Picture: NcodiN’s co-founders (from left to right) Fabrice Raineri, Bruno Garbin and Francesco Manegatti.
“We are delivering the missing piece for the industry’s most pressing challenge: enabling extremely high memory bandwidth to power the AI factories of tomorrow,” says CEO & co-founder Francesco Manegatti. “Our technology unlocks wafer-scale superchips by providing the most energy-efficient interconnects for networking across tens of chiplets — an essential component in the architectures everyone is chasing. As new generations of GPUs and AI accelerators emerge to keep pace with rapidly evolving GenAI algorithms, NcodiN is laying the photonic foundation that makes them possible,” he adds.
“Memory bandwidth has become a defining bottleneck in AI, with copper interconnects struggling to deliver the reach and efficiency required for next-generation systems,” comments Josh Mine of Maverick Silicon. “NcodiN’s photonic interposers unlock memory bandwidth and capacity beyond copper’s limits.”
Building on momentum
Over the past 18 months, NcodiN has demonstrated proof-of-concept nanolasers with record energy efficiency below 0.1pJ/bit, integrated nanodetectors, and full optical links, all on silicon. In parallel, it established an independent cleanroom that now serves as a hub for rapid prototyping and joint development with industry partners.
To strengthen its foundation, NcodiN has expanded its network of strategic advisors, welcoming, among others, Eli Yablonovitch, Gus Yeung and Peter de Dobbelaere.
Physicist Yablonovitch (professor in the Graduate School at UC Berkeley) is a pioneer of photonic crystals, and cofounder of Luxtera, Ethertronics, Luminescent, and Alta Devices. Yeung previously served as general manager at ARM, where he spent almost 20 years helping it to grow and establishing ARM as the reference design platform for today’s CPUs. He also served as CTO at Intel Foundry Services, driving the organizational and technological transformation required to serve world-class external customers. de Dobbelaere is a seasoned silicon photonics engineer, who played a central role in Luxtera’s rise as the first major success story in this industry.
“NcodiN is addressing the next big opportunity in silicon photonics, the silicon photonic interposer, which permits high-bandwidth communication in a multi-chip system, particularly for AI and machine learning,” says Yablonovitch. “To do this, they embed high-performance nanolasers in silicon, thereby combining physics elegance with manufacturability. This has the likelihood of revolutionizing all future large-scale cyber systems,” he adds.
“NcodiN is working at the center of the AI infrastructure market, a sector experiencing rapid, significant growth driven by the surging demand for generative AI, the proliferation of big data, advancements in specialized hardware like GPUs, and the widespread adoption of cloud computing,” says Dr Oliver Kahl, principal at MIG Capital. “The company’s ambitious team is shaping and empowering the future of computing to drive innovation across multiple industries,” he adds.
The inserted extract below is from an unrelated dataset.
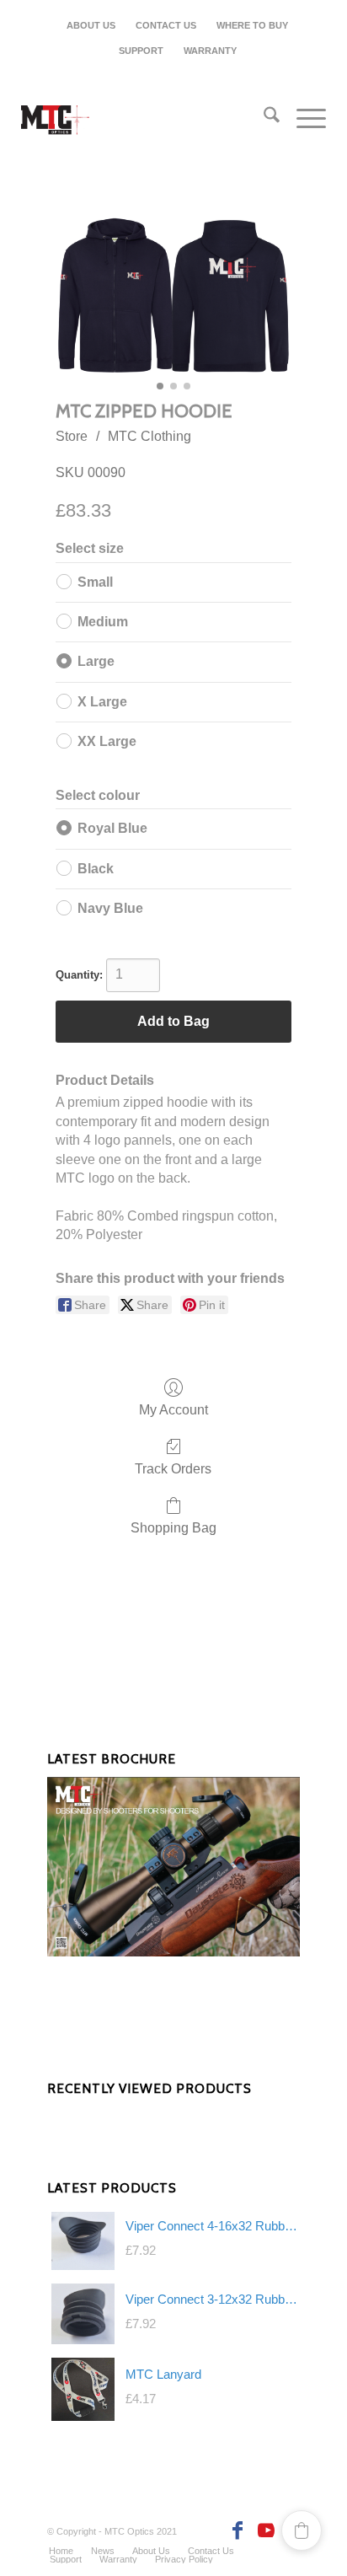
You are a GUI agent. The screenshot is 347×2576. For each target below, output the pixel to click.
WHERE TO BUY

“At Elaia, we’ve been proud backers of NcodiN since it’s early days when it was a CNRS spin-off,” notes Clément Vanden Driessche, partner at Elaia. “While copper interconnects struggle to keep up, NcodiN is rewriting the rules with the world’s smallest laser and a revolutionary optical network. This isn’t just innovation; it’s the key to unlocking the next leap in AI and hyperscale performance.”